Dans l’éclat de sa gloire d’historien, se souvient-il encore des aspirations d’un autre ordre auxquelles, en 1874, s’abandonnait sa vingt-huitième année ? Il publiait cette année-là, avec une de ses parentes, une Anthologie belge ; il ne visait à rien de moins, — sa préface en témoignait, — qu’à « tirer les lettres belges de leur assoupissement… Oui ou non, demandait-il, aurons-nous une littérature nationale, expression de notre pensée nationale ? Ou bien le peuple belge traversera-t-il l’histoire sans que nul monument littéraire apprenne à la postérité que lui aussi a vécu, souffert, pensé, et levé ses yeux plus haut que la terre et que les soucis de la vie positive[1] ? » Je n’oserais affirmer qu’en 1874 la voix du jeune professeur fut entendue ; et lui-même, renonçant bientôt à l’essai qu’il projetait sur les lettres belges, fit à l’histoire vœu de fidélité.
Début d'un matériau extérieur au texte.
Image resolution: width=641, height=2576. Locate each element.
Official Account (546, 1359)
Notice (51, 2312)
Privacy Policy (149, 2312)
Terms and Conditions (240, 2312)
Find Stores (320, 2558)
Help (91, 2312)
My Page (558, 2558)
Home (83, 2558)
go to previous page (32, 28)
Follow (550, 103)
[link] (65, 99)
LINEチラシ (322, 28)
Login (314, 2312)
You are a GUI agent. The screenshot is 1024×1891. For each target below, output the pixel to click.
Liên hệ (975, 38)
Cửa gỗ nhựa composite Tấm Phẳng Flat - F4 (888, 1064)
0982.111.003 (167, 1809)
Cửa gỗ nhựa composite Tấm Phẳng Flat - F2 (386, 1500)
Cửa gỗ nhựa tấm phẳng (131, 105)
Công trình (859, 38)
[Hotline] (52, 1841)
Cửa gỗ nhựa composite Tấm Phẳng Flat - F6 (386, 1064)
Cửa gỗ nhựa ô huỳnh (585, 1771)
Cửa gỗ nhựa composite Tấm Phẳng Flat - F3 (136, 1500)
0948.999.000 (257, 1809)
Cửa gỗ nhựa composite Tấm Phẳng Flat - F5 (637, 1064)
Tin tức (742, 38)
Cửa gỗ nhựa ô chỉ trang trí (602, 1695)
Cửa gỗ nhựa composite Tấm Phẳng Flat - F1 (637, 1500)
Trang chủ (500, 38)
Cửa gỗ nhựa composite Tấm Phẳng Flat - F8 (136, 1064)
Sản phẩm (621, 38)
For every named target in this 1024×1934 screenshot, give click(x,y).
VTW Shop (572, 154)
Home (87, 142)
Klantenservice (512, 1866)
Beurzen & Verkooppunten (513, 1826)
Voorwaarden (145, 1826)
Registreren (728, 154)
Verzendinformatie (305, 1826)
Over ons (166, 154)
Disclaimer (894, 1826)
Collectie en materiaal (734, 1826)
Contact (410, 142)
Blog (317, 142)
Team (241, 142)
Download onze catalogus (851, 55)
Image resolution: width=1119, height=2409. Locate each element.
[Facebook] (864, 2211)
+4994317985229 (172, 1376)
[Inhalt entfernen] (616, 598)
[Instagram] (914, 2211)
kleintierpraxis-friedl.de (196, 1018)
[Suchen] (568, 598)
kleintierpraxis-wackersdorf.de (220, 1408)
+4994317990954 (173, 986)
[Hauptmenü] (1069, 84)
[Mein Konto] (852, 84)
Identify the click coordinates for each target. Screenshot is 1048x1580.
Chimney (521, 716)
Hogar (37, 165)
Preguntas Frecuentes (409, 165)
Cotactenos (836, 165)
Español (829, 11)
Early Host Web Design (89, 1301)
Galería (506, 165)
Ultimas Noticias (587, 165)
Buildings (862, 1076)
Mais, quelques années plus tard, l’efflorescence littéraire de la Jeune Belgique, exposée dernièrement au public français par le critique délicat et renseigné qu’est M. Eugène Gilbert, commençait de justifier et d’exaucer tardivement les juvéniles aspirations de M. Godefroid Kurth. Il est permis de penser que, parmi les œuvres littéraires dont s’honore à bon droit la Belgique contemporaine, les plus originales et les plus éminentes sont celles qui s’imprègnent de la saveur du terroir et de la senteur du passé, et qui surprennent, dans les accens séculaires des vieux beffrois, les échos amortis des croyances et des passions de jadis. Mais si cela est vrai, si ce qui fait le prix de beaucoup d’œuvres littéraires, sur les bords de l’Escaut ou de la Meuse, en est le caractère indigène et traditionnel, historique et terrien, l’on peut dire que M. Godefroid Kurth, par sa vie de travail, de rêve et de prière, par l’assimilation constante de son âme à l’âme héroïque des grands âges chrétiens, et par l’élan vigoureux dont lui sont redevables les études d’histoire nationale, a largement contribué à préparer aux littérateurs une somptueuse matière d’art, la plus précieuse peut-être qu’ils pussent souhaiter.


GEORGES GOYAU.

  1. Anthologie belge, par Amélie Struman-Picard et G. Kurth, p. 6 (Bruxelles, Bruylant, 1874).